Liverpool and Tottenham coming a full circle in contrasting fashion
Liverpool are already wearily familiar with the comparisons. A year ago, Tottenham Hotspur lost the reigning Footballer of the Year and, rather than looking for one replacement, invested the proceeds across the squad. Hyperbolically and famously, it was said that they had “sold Elvis and signed the Beatles.”
Several months later, it appeared that, if Gareth Bale was the White Hart Lane Elvis, Tottenham had spent more than £100 million (Dh600m) purchasing the Bootleg Beatles, instead.
As they failed to realise their ambitions in the Premier League and manager Andre Villas-Boas was unceremoniously sacked, the arrivals were cited as the prime cause of his departure.
Fast forward a year, and Liverpool are in a similar situation. Luis Suarez has gone to Barcelona. Whereas Spurs spent £110m on seven signings in 2013, some £117m has been invested by Liverpool in nine newcomers.
Given Merseyside’s musical traditions, it might have been more appropriate to wonder if they had recruited the Beatles but, extending the same comparison, have they lost Bob Dylan and brought in the Rolling Stones? Or is this another example of quantity proving no substitute for quality?
If the comparison between the clubs is, as Liverpool supporters like to point out, inexact at best, nor is it quite as depressing as it seemed. Christian Eriksen actually excelled last season without altering the perception that Tottenham’s spending spree was an unmitigated failure.
Two of the great underachievers then have begun the current campaign in auspicious fashion. Nacer Chadli scored twice in Sunday’s 4-0 demolition of Queens Park Rangers, while Erik Lamela was the game’s dominant figure.
Tottenham’s record signing only made three league starts last year. He is set to equal that tally in August this time around. Finally injury-free and benefiting from a pre-season at the club, he is also enjoying the regime of a more sympathetic manager, fellow Argentine Mauricio Pochettino.

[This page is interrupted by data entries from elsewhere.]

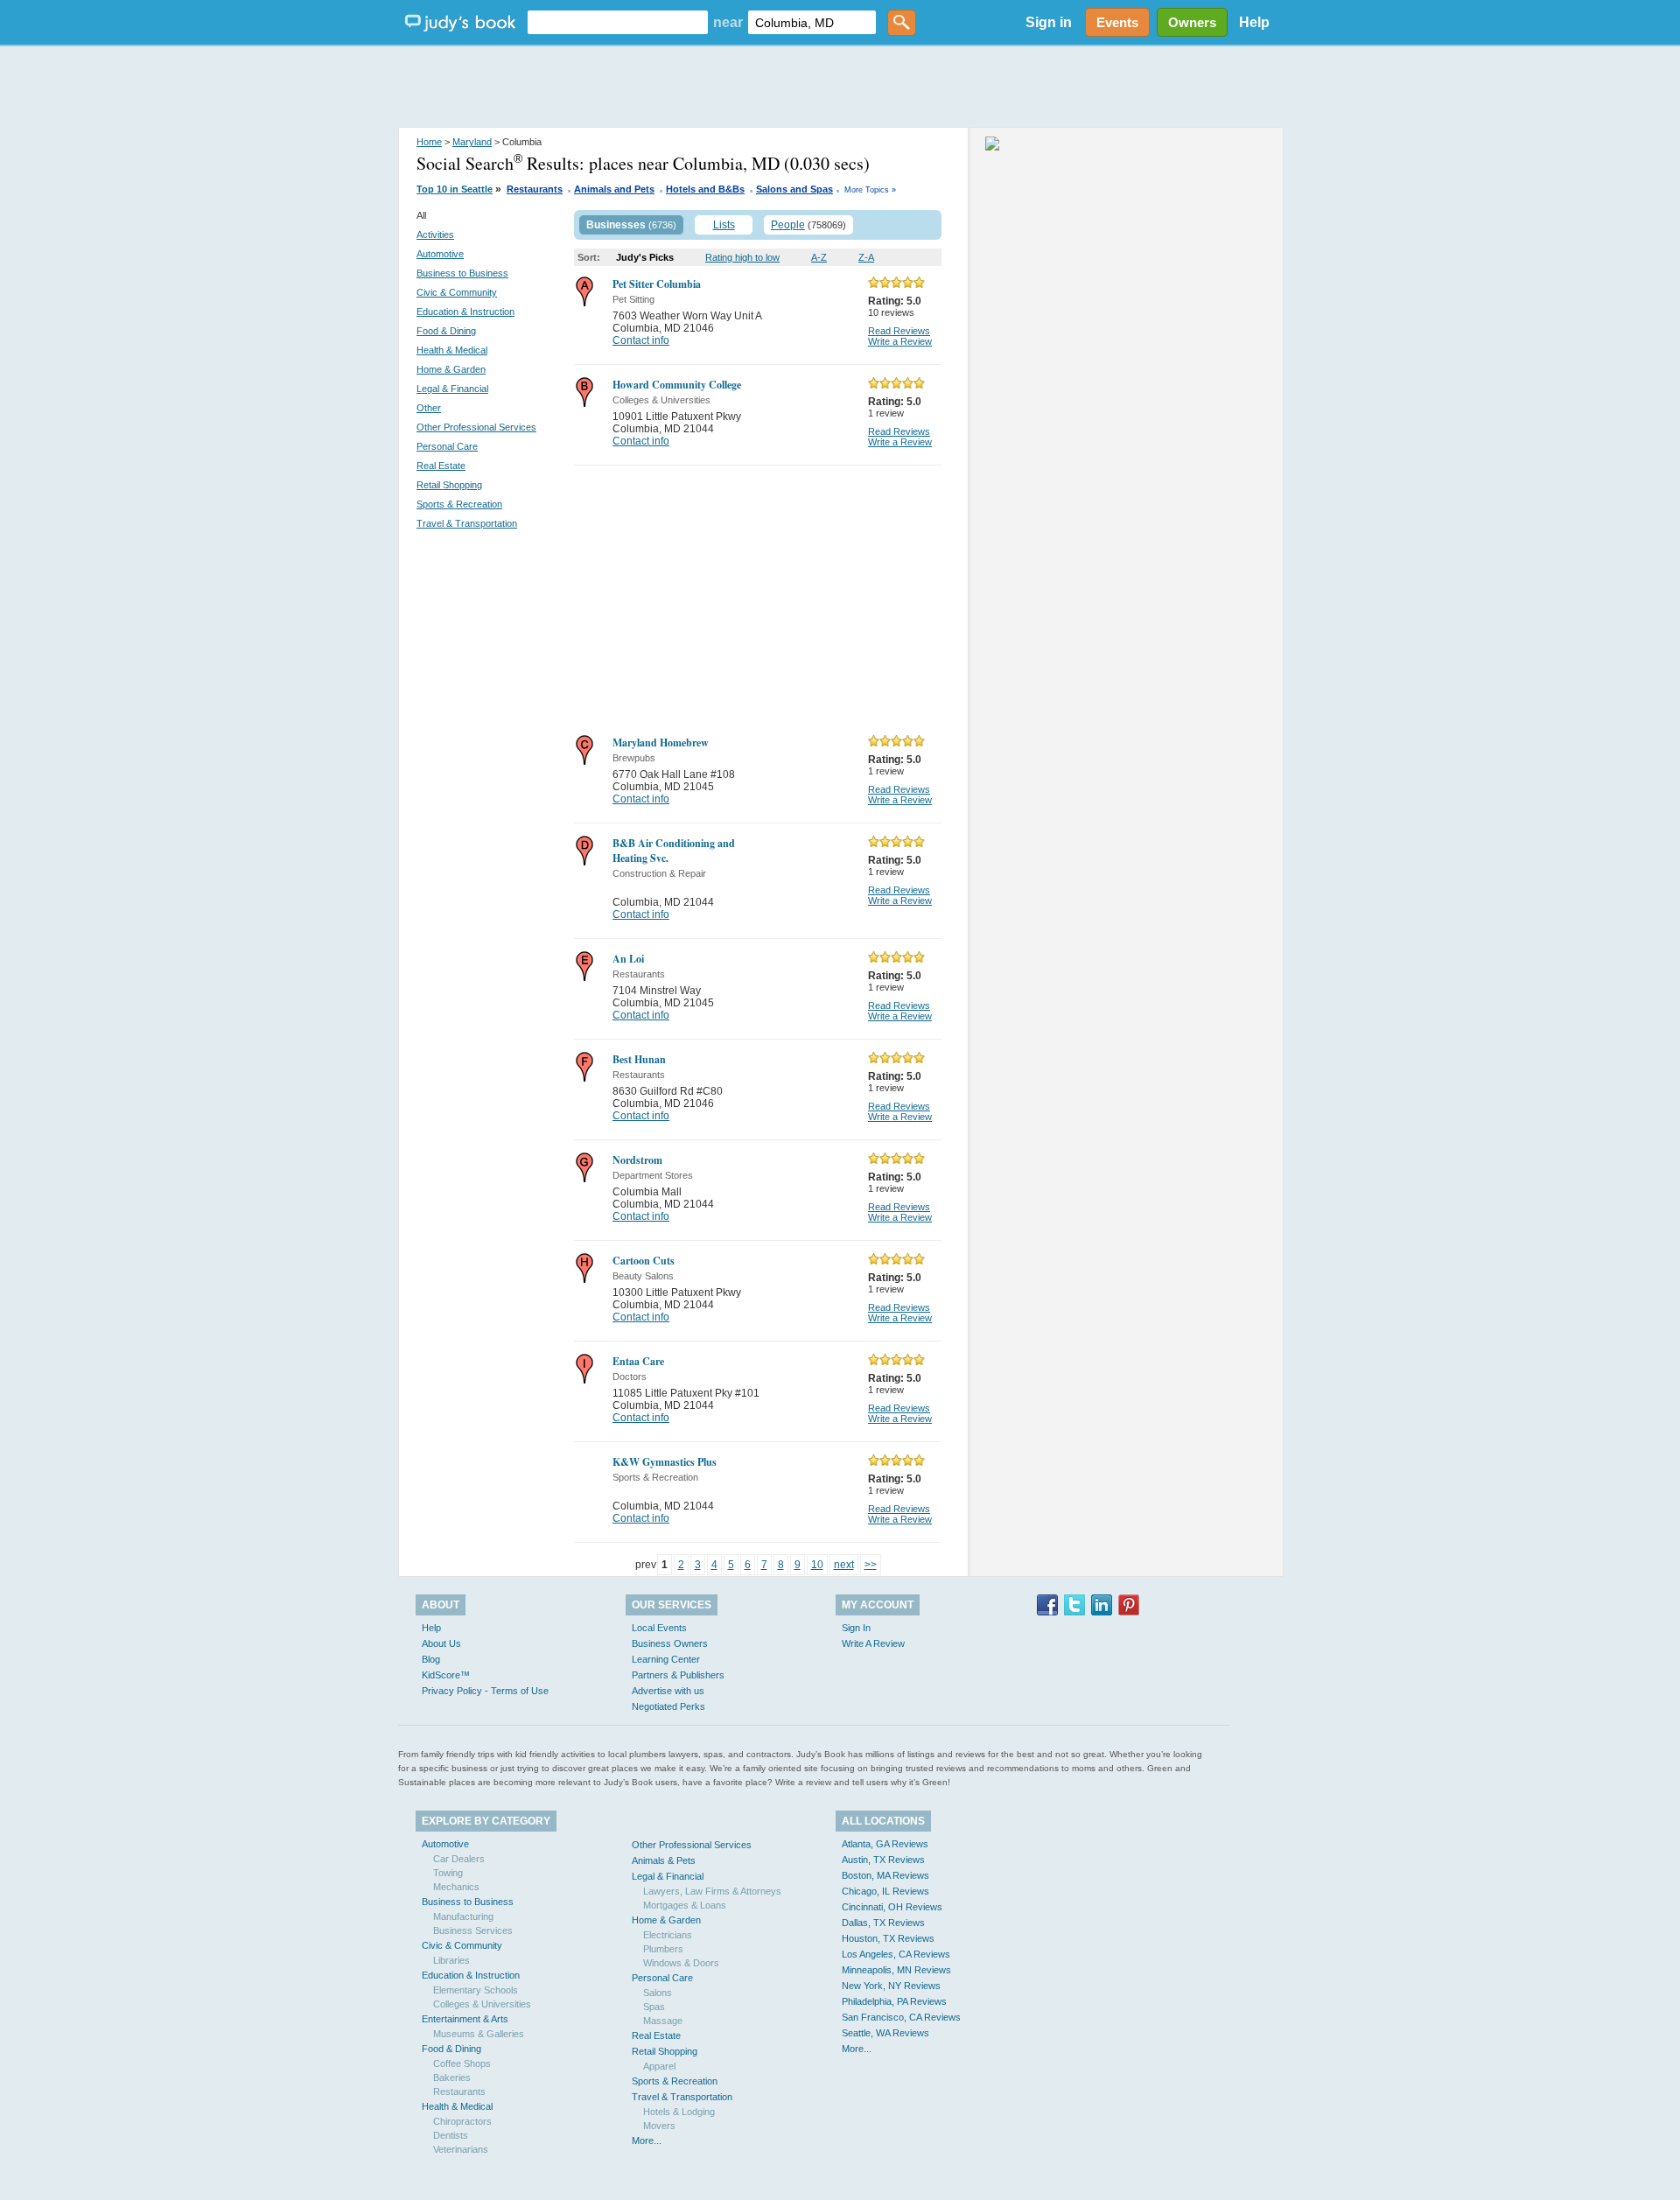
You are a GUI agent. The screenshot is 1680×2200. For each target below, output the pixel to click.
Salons (657, 1992)
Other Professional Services (476, 427)
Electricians (667, 1935)
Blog (431, 1659)
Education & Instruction (465, 311)
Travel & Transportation (466, 523)
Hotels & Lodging (679, 2111)
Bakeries (452, 2077)
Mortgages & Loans (684, 1905)
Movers (659, 2125)
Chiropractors (462, 2121)
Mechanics (456, 1886)
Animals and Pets (614, 189)
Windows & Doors (681, 1963)
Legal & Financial (452, 388)
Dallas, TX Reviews (883, 1922)
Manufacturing (463, 1916)
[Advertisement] (840, 87)
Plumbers (663, 1949)
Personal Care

“The past is the past,” said the former Southampton manager last week. It is something Tottenham would rather forget as they embrace a new era. Admittedly, there is still the thorny issue of Roberto Soldado, the £26m striker who does seem to figure in Pochettino’s strongest team, but perhaps there is hope for the Spaniard. Other supposed wastes of money are being rebranded as key players.
The startling element about Tottenham’s 2013 recruitment drive remains the fact that so much was committed to players who were all utterly untried in England.
There is a significant difference in Premier League pedigree among the Liverpool additions, as Pochettino knows well. Dejan Lovren, Rickie Lambert and Adam Lallana, who could debut today, were all stalwarts of his Southampton side. Mario Balotelli was a title winner in his Manchester City days.
Moreover, Liverpool have taken a gradual approach to integrating the arrivals. Only two newcomers, Lovren and left-back Alberto Moreno, started Monday’s 2-1 loss to Manchester City. They formed the left half of the defence and, perhaps not surprisingly, it was an area where Brendan Rodgers’s side struggled. It may take time for a new-look partnership to gel.
The concerns are different. Twelve months ago, Spurs looked to recalibrate the attack around Soldado and only scored nine goals in their first 12 games. Now, even shorn of Suarez, Liverpool should prove far more prolific.
They still have Daniel Sturridge to lead the line. Lambert has been deployed as an impact substitute so far and, since Balotelli has not made a competitive appearance since the World Cup, he is unlikely to start at White Hart Lane, either.
Instead, their immediate issues are primarily defensive. Like Tottenham before them, they are proof that a windfall allows a club to address many departments of the team. Unlike Spurs, they should show that spending does not lead to instability.
Because this is a fixture that had dramatic consequences. Villas-Boas was sacked two days after Liverpool’s 5-0 win at White Hart Lane. Their 4-0 victory at Anfield did serious damage to Tim Sherwood’s hopes of keeping the post.
It wasn’t about the Beatles, as much as the scale of their beatings.